I was 30 years old, and had invited my godsons and their parents up for a weekend. We caught a bus into Warrington and then took the train to Manchester to vist the Granada Studios Tour, a great day out for boys then aged 5 and 3 along with the adults.
It was also the day before Mother's Day (and my sister's birthday), so Warrington town centre was packed with families, children and teens buying flowers, gifts cards and so on.
When we left Manchester, we discovered that trains to Warrington were stoppiong at Birchwood (one stop out from the town) due to an 'incident'. We called a taxi and got home, having been told there'd been a bomb explosion in the town centre. Turning on the TV there was nothing about it, something in Russia remained the top news story throughout.
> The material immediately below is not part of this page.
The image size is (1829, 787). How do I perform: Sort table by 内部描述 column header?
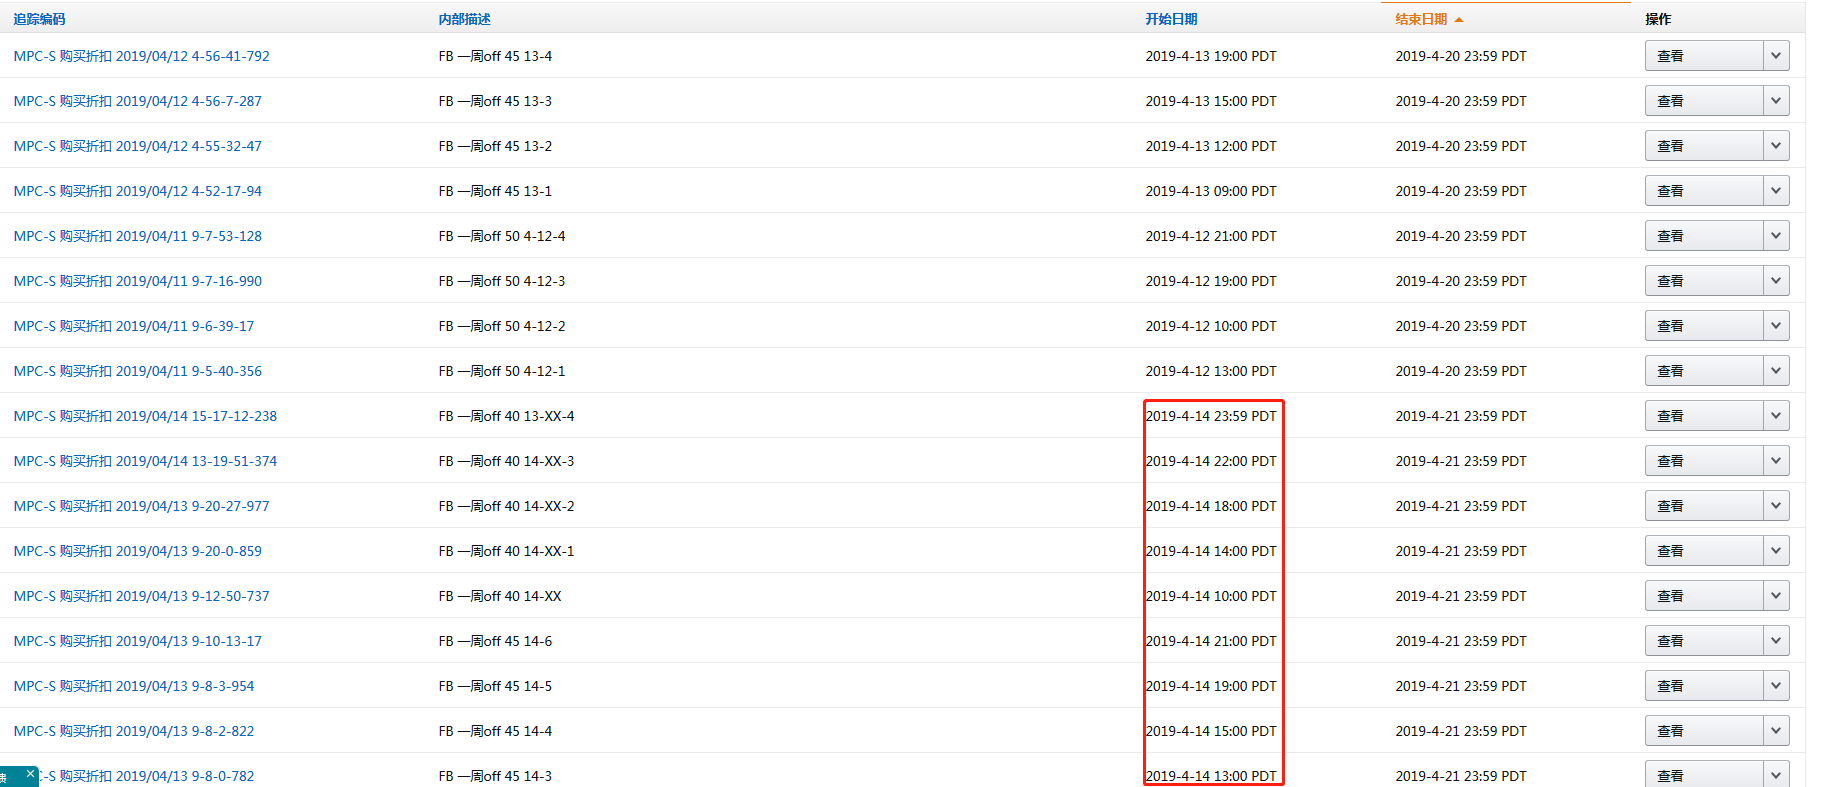pyautogui.click(x=464, y=19)
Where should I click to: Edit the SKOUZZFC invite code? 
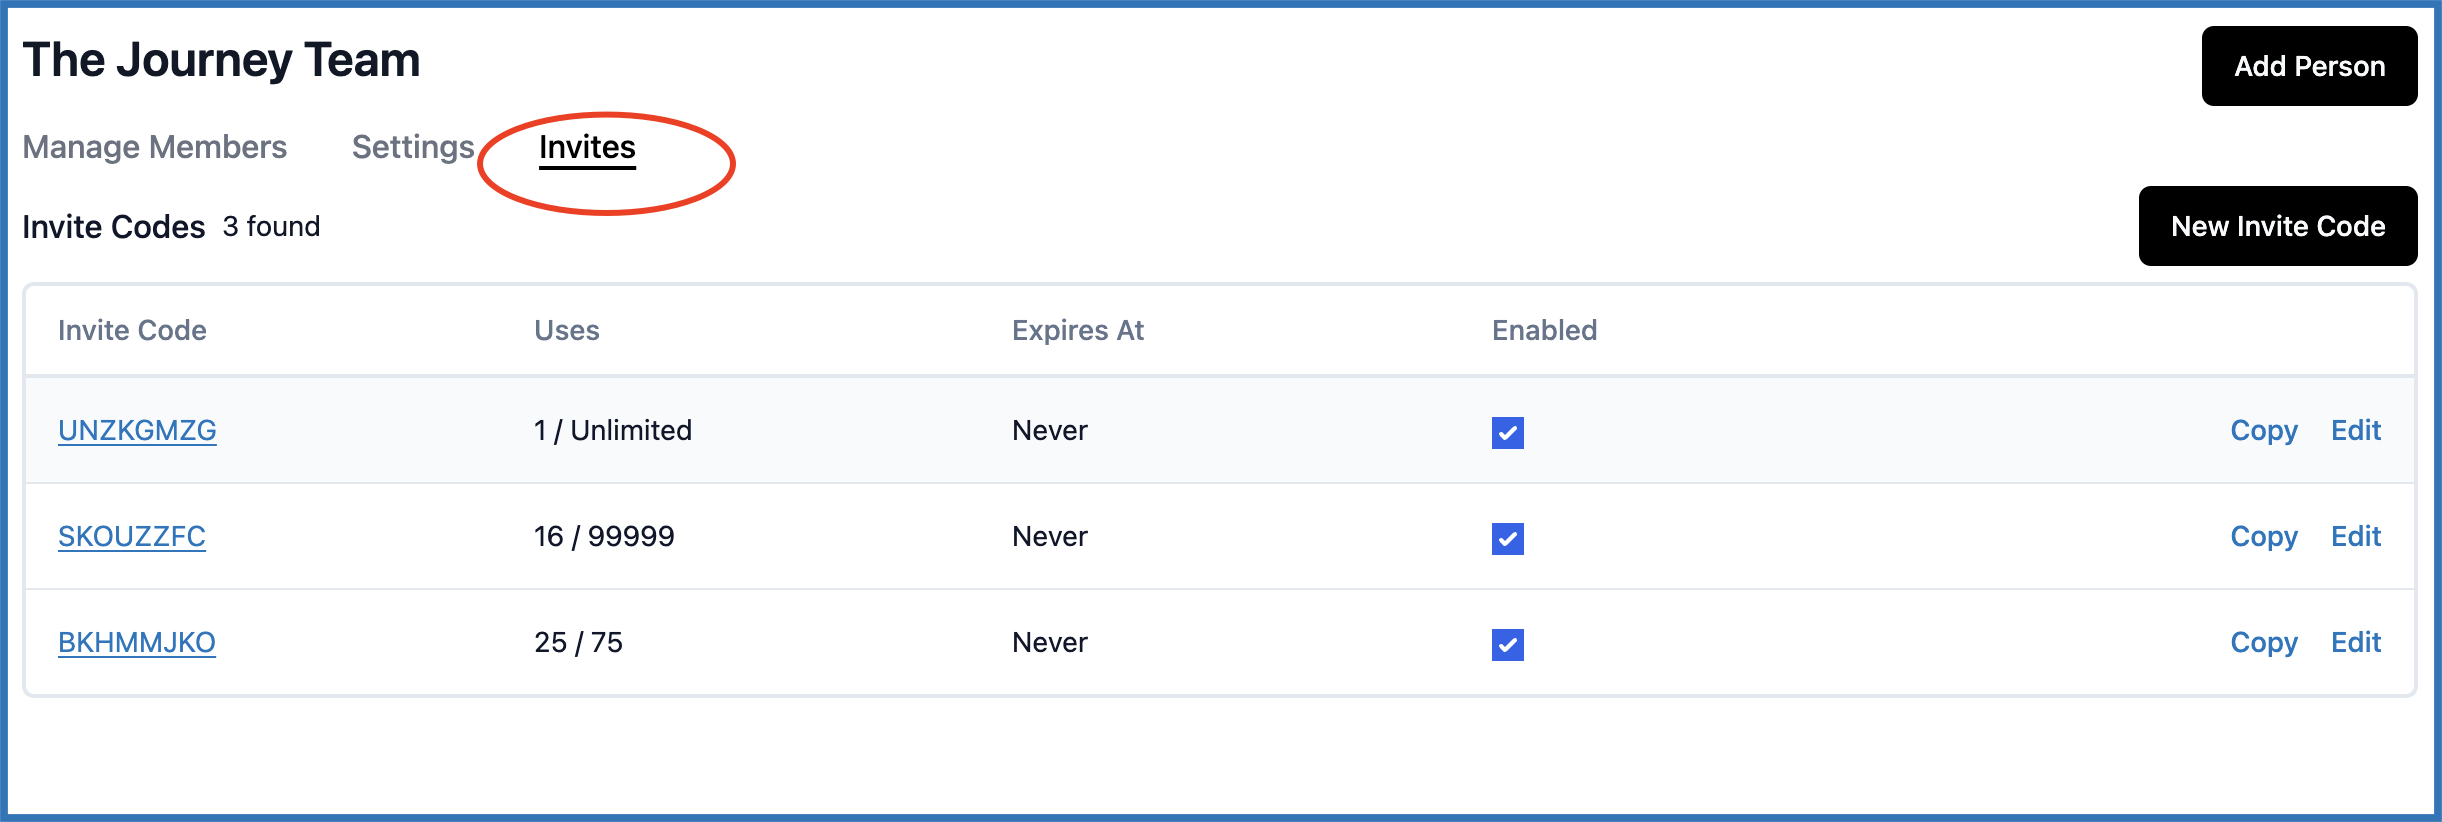coord(2355,536)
Two boys were killed by the explosion, Jonathan Ball, aged 3, who had been with his father to buy presents for his mother, and Tim Parry, aged 12, who was looking for a football top. Another fifty people were injured, some seriously.
Twenty five years later, Jonathan would be almost the age I was then, had he lived, and Tim would have been roughly the age I was when I began ministerial training. I wonder how their lives might have emerged, had things been different.
The long term impact of the Warrington bombing is quiet and significant.
Tim Parry's parents devoted huge energy to trying to understand the Northern Irish situation, and I honestly believe this event was a key moment in the Peace Process, which is now so fragile in the face of possible border changes.
There was a degree of outcry from the north of England that the south-centric media had barely mentioned events in Warrington, and again a shift in thinking meant that, subsequently, such events did receive extensive coverage.
The photo above is part of the 'river of life' that runs down what used to be the main shopping street of Warrington. Town centre planning has meant that the effective centre has shifted and this once buzzing street is painfully quiet. But if you walk along it, you will see this water feature, around the rim of which are faces of real Warrington people, including Jonathan and Tim, and handprints of children who will now be in their thirties.
At 12:25, the time the bombs exploded, I will pause to remember, and to let that remembering continue to impact my thinking and living.
RIP Jonathan and Tim, hate stole your young lives; love inspired hope from tragedy.